● **WORK REQUIRED**
Reproduce verbatim the stretch of material from the line containing "Where should I click to: Go" through the line containing "click(x=56, y=12)", including both of those lines.

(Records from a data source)
▼

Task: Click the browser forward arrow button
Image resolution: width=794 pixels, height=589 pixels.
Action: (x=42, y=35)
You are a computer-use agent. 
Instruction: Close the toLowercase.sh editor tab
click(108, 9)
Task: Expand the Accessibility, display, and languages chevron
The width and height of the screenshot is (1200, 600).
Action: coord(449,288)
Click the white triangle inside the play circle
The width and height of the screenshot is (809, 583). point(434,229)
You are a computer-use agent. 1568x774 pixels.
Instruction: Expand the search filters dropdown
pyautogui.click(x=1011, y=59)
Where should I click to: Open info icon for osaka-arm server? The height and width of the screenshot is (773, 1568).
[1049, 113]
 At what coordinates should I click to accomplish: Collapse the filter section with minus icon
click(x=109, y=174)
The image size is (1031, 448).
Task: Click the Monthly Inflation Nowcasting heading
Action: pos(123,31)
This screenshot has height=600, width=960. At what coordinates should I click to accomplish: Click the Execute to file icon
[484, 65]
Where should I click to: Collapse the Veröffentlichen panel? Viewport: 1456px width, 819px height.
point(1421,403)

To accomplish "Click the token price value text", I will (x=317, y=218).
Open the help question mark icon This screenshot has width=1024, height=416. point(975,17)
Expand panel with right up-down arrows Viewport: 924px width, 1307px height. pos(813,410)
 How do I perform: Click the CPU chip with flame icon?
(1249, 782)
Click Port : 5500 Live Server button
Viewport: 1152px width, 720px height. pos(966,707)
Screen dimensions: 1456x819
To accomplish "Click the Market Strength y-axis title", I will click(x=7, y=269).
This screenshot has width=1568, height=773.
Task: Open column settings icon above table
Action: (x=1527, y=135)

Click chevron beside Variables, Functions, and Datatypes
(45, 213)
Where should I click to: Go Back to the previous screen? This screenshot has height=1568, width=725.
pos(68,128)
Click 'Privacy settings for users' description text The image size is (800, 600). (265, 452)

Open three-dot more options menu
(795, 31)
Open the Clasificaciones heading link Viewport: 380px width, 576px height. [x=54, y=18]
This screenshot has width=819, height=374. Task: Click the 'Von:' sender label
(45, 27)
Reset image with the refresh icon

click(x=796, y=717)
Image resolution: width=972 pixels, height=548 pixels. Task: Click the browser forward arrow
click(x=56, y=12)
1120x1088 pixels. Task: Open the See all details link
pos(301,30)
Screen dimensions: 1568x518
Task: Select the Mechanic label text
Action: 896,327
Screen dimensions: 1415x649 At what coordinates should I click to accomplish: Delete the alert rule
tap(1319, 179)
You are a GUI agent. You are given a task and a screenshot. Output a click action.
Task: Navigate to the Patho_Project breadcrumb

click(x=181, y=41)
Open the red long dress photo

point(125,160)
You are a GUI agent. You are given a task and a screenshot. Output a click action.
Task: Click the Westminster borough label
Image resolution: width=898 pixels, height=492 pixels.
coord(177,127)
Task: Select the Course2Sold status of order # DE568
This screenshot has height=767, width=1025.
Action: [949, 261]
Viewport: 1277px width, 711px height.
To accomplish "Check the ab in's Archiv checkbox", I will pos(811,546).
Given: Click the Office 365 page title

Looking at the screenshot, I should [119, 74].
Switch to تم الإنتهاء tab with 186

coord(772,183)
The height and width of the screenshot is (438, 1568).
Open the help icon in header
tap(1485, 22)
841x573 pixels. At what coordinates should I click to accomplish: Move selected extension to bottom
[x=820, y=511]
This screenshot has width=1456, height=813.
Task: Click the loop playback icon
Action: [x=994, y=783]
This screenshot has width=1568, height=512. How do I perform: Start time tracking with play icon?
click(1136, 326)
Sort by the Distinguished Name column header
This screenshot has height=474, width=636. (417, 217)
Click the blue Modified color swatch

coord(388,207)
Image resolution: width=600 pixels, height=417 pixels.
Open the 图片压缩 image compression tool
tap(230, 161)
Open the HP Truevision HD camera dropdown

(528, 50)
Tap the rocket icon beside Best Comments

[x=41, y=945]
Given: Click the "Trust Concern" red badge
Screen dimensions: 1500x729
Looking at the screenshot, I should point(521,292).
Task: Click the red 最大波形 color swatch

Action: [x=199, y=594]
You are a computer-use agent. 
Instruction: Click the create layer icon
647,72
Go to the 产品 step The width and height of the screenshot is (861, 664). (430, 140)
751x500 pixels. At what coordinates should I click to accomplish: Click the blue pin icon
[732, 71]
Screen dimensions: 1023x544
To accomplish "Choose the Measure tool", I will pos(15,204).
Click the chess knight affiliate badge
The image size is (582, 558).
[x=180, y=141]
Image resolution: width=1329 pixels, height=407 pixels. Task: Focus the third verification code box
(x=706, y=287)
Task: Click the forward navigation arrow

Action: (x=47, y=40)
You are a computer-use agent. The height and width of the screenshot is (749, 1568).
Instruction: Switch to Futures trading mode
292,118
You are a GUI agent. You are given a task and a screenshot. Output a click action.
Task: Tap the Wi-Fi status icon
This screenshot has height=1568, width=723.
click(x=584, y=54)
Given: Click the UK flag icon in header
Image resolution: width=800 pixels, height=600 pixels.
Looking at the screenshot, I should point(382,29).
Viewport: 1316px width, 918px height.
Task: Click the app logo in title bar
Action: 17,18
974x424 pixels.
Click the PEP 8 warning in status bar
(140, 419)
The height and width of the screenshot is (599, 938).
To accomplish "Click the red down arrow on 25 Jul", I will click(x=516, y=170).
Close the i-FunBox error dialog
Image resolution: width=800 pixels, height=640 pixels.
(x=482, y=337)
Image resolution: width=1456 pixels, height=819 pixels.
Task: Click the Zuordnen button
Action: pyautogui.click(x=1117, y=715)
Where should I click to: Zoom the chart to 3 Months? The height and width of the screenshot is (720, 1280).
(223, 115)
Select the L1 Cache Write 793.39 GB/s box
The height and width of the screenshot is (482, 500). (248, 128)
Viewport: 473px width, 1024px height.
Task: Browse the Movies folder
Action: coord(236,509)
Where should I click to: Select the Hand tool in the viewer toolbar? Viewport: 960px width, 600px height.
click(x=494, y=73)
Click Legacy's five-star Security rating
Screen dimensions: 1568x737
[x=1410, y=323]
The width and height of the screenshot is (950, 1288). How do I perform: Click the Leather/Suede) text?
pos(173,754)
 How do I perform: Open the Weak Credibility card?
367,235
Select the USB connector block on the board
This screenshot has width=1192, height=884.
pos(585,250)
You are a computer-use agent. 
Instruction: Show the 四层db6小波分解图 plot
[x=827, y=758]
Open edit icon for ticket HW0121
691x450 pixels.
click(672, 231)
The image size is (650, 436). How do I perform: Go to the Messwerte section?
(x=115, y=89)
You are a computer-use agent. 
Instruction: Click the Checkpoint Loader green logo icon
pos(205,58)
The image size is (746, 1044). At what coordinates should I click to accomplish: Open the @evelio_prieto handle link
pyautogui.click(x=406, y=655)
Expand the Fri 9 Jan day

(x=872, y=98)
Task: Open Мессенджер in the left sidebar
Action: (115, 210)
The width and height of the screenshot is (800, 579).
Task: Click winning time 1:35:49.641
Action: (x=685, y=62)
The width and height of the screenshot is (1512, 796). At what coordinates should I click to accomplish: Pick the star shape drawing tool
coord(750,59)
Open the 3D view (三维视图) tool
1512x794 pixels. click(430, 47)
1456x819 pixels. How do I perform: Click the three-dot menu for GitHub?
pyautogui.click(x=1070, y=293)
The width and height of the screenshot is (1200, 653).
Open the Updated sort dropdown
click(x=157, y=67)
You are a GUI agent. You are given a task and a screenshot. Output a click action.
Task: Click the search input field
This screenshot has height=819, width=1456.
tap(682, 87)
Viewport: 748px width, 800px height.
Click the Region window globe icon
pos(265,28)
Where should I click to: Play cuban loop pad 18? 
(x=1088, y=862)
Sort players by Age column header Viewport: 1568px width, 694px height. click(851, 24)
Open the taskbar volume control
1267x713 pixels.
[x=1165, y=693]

▲

● **REPLY TO THE TASK**
Where should I click to: Go Back to the previous screen? This screenshot has height=1568, width=725.
pos(68,128)
Click 'Privacy settings for users' description text The image size is (800, 600). (265, 452)

Open three-dot more options menu
(795, 31)
Open the Clasificaciones heading link Viewport: 380px width, 576px height. [x=54, y=18]
This screenshot has width=819, height=374. Task: Click the 'Von:' sender label
(45, 27)
Reset image with the refresh icon

click(x=796, y=717)
Image resolution: width=972 pixels, height=548 pixels. Task: Click the browser forward arrow
click(x=56, y=12)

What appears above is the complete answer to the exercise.